- What is expected
Nothing below is to be printed except the lines between the line holding "ایمیل (283, 1427)" and the line holding "01509 631650 (468, 2318)", inclusive, each exactly as it appears.

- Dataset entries
---+---

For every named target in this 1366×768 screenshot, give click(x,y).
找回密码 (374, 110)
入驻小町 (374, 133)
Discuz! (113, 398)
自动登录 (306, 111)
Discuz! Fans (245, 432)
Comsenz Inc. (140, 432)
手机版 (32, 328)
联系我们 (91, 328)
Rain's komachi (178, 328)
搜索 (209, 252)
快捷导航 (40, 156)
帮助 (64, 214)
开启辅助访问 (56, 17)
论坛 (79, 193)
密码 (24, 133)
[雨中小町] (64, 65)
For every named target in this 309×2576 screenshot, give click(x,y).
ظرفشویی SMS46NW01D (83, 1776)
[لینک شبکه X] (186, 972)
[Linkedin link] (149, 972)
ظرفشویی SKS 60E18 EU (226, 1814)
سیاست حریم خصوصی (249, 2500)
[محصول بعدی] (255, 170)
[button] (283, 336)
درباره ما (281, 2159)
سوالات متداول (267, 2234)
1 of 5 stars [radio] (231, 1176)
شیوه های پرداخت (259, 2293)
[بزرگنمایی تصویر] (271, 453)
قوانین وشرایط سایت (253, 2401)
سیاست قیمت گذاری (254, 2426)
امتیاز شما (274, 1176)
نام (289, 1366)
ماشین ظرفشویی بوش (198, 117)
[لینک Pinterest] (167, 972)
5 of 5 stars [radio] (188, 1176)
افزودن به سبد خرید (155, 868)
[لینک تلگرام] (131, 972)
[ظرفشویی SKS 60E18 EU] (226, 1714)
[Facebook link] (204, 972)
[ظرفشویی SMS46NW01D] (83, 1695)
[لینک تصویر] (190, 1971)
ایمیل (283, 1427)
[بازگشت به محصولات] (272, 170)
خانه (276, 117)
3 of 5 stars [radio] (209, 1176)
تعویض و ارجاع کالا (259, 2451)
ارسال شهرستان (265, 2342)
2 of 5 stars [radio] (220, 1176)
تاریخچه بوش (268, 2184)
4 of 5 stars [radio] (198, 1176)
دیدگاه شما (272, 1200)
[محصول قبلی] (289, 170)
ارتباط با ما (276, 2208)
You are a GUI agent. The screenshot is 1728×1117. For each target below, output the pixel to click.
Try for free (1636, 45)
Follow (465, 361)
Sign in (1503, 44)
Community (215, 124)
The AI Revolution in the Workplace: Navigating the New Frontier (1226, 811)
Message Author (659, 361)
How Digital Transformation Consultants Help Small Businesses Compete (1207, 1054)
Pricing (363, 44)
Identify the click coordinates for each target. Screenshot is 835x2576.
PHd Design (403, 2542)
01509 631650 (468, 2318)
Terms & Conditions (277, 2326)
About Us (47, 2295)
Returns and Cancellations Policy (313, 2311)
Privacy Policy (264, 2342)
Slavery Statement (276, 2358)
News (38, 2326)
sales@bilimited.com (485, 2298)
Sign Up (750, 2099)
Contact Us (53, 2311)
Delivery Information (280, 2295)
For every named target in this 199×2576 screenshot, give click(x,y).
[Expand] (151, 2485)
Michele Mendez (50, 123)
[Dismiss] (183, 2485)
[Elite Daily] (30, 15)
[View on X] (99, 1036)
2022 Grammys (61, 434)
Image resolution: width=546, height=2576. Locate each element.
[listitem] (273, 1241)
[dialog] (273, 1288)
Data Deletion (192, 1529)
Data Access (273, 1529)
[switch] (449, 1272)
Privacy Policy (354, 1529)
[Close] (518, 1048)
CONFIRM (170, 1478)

---+---

- Task result
ایمیل (283, 1427)
[بازگشت به محصولات] (272, 170)
خانه (276, 117)
3 of 5 stars [radio] (209, 1176)
تعویض و ارجاع کالا (259, 2451)
ارسال شهرستان (265, 2342)
2 of 5 stars [radio] (220, 1176)
تاریخچه بوش (268, 2184)
4 of 5 stars [radio] (198, 1176)
دیدگاه شما (272, 1200)
[محصول قبلی] (289, 170)
ارتباط با ما (276, 2208)
You are a GUI agent. The screenshot is 1728×1117. For each target below, output the pixel to click.
Try for free (1636, 45)
Follow (465, 361)
Sign in (1503, 44)
Community (215, 124)
The AI Revolution in the Workplace: Navigating the New Frontier (1226, 811)
Message Author (659, 361)
How Digital Transformation Consultants Help Small Businesses Compete (1207, 1054)
Pricing (363, 44)
Identify the click coordinates for each target. Screenshot is 835x2576.
PHd Design (403, 2542)
01509 631650 (468, 2318)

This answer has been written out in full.